-- Start Data shown --

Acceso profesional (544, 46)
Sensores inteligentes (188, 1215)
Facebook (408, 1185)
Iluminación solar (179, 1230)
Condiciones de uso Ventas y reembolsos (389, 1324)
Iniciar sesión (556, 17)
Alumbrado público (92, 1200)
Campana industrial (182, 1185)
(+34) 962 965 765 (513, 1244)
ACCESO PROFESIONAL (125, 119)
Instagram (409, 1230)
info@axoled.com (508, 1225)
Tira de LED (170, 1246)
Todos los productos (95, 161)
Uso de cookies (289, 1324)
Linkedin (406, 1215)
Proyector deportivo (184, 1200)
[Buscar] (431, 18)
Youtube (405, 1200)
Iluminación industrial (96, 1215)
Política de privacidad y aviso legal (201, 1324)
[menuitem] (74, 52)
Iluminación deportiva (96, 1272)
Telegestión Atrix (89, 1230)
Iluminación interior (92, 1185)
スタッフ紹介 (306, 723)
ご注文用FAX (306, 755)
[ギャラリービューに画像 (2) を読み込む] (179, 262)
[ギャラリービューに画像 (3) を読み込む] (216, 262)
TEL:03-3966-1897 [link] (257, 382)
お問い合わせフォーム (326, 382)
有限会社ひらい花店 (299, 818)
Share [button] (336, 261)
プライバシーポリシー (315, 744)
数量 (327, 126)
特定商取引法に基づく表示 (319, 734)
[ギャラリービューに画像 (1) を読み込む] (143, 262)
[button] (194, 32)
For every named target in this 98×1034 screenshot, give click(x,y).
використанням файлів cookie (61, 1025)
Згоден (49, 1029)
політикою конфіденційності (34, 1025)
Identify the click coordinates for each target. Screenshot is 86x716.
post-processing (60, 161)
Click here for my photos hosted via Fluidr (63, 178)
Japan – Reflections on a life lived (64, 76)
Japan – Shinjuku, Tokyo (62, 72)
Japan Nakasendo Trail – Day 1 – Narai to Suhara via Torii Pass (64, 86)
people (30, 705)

-- End Data shown --

Your task:
Rewrite the part of the material that opens with the line containing "Share [button] (336, 261)" and closes with the line containing "політикою конфіденційності (34, 1025)", increasing every answer coordinate by 85 and copying all other lines unchanged.

Solution:
Share [button] (421, 346)
プライバシーポリシー (400, 829)
数量 (412, 211)
特定商取引法に基づく表示 (404, 819)
[ギャラリービューに画像 (1) を読み込む] (228, 347)
[button] (279, 117)
For every named target in this 98×1034 screenshot, give click(x,y).
використанням файлів cookie (146, 1110)
Згоден (134, 1114)
політикою конфіденційності (119, 1110)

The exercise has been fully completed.